Latihan
Dalam kutipan tentang webinar Dialog Media, siapa pembicara yang diundang dan apa jabatannya?

Kutipan Terpilih
--
Berbicara digitalisasi, tentu tidak terlepas dari peran media massa yang juga mengalami adaptasi. Jika dulu kita mengenal media konvensional semacam koran, radio, dan berbagai media lainnya maka sekarang kita lebih familiar dengan media berbasis digital seperti pada website dan sosial media. Persma Pena Budaya FIB dengan kolaborasinya bersama Narasi menyelenggarakan webinar “Dialog Media: Eksplorasi Media bersama Narasi” yang dilaksanakan pada Sabtu (21/8) lalu.
Mengundang Zen RS selaku Pemimpin Redaksi Narasi sebagai pembicara, webinar ini menggaet lebih dari 150 partisipan. Ini merupakan salah satu rangkaian dari Pena Budaya Webinar Series yang dapat dicari dengan tagar #PenbudWebinarSeries pada Instagram.
Pokok bahasan yang dibawakan yaitu “Mengulik Alur Produksi Berita dan Kehidupan Redaksi di Era Digital”. Pada pemateriannya, Zen banyak memaparkan terutama hal-hal yang dilakukan oleh Narasi dalam memproduksi sebuah berita berbasis video content.
--
Data yang Diberikan

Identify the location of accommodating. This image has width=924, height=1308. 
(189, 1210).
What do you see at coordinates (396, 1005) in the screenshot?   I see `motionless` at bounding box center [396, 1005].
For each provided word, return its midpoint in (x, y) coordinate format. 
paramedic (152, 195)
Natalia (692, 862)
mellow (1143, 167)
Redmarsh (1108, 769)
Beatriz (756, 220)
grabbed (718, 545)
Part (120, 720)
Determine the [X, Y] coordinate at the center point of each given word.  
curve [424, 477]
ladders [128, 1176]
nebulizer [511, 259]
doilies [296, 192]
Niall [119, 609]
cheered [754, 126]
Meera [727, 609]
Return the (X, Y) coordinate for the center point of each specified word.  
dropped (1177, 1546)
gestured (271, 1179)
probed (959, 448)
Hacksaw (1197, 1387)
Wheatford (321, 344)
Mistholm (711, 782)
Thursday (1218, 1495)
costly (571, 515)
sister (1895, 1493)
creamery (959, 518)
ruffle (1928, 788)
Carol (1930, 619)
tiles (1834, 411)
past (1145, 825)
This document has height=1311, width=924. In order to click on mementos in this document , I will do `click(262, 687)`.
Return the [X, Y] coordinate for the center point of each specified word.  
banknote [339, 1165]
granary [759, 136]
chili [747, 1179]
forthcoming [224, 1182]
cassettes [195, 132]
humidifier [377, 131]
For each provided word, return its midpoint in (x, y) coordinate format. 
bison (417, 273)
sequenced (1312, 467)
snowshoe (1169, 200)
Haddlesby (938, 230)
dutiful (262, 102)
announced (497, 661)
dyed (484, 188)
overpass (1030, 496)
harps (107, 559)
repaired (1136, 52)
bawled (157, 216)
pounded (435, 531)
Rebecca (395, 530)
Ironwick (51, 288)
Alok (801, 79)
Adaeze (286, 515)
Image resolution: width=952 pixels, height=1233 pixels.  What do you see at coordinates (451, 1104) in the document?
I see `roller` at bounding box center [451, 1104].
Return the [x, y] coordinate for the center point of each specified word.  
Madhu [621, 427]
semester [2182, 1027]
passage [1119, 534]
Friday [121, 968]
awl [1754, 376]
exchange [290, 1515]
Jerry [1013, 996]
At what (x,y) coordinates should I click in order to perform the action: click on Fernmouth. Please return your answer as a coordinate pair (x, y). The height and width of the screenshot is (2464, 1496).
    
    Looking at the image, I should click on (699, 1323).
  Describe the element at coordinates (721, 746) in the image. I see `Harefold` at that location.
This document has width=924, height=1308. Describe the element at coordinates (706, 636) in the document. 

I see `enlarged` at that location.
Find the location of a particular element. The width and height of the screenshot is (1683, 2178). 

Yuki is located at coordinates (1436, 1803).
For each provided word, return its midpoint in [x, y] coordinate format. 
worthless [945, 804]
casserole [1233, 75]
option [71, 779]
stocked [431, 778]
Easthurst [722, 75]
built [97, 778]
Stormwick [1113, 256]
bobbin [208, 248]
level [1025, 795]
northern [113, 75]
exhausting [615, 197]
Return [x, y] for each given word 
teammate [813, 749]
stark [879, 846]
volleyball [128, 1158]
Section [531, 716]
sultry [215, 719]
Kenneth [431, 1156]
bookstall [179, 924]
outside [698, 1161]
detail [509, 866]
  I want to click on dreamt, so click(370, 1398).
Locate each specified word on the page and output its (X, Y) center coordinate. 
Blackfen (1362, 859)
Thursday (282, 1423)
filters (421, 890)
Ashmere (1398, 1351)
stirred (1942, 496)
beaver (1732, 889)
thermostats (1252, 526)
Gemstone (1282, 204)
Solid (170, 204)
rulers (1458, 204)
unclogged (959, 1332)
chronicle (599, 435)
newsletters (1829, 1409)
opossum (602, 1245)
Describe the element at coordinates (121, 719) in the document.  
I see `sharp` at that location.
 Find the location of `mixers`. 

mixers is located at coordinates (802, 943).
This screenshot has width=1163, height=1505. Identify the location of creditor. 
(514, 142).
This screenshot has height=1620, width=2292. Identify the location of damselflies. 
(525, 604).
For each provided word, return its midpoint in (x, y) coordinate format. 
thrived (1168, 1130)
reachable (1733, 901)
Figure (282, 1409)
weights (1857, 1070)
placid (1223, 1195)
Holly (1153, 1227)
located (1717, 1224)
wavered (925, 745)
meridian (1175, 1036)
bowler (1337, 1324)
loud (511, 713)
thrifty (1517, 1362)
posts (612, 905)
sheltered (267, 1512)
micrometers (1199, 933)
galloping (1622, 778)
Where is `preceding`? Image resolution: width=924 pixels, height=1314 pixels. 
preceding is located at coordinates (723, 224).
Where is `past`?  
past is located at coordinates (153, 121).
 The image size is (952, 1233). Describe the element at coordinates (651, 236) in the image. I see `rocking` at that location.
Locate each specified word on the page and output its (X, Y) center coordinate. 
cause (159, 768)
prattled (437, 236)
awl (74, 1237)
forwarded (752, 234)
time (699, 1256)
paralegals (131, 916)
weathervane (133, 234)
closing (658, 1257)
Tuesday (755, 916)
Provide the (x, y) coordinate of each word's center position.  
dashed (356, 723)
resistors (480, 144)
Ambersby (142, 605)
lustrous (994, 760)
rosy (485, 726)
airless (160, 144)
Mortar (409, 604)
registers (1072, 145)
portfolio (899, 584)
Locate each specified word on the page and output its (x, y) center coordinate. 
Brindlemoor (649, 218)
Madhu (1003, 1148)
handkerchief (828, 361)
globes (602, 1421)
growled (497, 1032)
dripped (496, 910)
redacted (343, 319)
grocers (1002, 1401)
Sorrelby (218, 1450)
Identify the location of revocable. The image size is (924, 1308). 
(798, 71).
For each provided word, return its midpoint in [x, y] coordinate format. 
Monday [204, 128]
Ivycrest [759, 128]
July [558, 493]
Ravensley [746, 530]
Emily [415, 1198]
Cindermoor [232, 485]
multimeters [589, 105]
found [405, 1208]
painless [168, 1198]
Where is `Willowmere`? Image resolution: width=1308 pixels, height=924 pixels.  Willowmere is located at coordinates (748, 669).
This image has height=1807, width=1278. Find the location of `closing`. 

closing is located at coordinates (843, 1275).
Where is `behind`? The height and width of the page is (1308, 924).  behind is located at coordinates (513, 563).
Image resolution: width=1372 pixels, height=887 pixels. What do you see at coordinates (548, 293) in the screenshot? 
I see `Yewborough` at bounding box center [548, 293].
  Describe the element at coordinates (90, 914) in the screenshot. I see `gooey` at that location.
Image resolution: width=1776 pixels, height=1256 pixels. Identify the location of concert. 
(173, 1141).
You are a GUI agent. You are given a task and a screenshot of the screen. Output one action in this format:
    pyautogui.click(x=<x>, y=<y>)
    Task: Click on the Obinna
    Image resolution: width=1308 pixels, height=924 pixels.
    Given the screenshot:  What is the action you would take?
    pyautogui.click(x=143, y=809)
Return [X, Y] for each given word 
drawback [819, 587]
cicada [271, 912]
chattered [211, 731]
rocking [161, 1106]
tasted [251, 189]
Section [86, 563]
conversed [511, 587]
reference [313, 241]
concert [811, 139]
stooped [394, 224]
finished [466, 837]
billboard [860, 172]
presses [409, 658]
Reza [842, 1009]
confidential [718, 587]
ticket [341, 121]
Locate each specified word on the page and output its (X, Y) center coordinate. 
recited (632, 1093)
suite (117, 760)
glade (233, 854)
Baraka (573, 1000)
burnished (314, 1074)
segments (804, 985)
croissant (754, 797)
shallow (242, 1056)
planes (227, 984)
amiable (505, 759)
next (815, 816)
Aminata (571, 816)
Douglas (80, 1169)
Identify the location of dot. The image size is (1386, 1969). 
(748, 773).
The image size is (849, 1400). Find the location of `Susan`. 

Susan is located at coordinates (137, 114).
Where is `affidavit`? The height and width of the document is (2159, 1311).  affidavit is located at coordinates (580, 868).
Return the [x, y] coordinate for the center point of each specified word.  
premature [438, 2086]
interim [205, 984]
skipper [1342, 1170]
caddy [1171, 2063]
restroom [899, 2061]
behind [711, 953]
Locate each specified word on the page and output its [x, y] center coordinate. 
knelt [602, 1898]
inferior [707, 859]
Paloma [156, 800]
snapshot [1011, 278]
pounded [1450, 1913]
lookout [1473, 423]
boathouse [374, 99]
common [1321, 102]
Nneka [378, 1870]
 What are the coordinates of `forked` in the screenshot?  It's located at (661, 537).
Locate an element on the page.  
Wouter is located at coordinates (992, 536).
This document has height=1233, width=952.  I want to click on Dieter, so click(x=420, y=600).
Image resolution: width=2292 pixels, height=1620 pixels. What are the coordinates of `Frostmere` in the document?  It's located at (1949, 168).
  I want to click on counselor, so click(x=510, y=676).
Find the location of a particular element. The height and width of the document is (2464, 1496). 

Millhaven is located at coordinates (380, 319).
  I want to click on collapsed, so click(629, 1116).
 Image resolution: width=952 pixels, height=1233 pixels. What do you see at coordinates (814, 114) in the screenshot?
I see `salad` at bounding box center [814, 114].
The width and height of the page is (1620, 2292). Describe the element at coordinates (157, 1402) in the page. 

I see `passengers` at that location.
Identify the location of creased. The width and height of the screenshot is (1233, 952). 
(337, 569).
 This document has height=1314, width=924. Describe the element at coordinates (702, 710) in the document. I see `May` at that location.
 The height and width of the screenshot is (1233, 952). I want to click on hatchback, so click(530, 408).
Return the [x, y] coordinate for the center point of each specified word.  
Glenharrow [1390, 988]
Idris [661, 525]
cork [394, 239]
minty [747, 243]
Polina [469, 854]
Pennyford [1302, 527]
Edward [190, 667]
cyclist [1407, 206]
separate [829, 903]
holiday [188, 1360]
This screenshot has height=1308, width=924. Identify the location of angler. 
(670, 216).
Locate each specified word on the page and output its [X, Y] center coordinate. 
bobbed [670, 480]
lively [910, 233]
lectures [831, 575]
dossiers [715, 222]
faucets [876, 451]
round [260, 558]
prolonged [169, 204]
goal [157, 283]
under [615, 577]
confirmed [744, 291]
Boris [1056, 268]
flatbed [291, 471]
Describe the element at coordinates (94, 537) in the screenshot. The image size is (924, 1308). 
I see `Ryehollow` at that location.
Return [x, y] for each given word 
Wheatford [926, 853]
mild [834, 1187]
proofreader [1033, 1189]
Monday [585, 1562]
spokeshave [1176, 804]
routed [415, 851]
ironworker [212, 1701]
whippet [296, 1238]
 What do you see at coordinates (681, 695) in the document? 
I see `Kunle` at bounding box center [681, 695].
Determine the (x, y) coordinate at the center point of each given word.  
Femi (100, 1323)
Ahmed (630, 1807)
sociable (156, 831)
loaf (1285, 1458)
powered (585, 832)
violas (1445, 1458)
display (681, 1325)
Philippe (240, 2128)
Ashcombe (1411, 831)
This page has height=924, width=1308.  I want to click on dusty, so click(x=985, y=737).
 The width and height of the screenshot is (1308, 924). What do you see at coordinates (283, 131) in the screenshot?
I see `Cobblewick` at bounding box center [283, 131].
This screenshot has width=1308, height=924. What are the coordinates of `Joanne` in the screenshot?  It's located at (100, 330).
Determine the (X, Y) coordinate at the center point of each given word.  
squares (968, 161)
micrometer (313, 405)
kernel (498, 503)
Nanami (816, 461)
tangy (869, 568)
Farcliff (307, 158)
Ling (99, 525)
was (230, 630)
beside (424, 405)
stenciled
--
Hasil Latihan
Zen RS, Pemimpin Redaksi Narasi.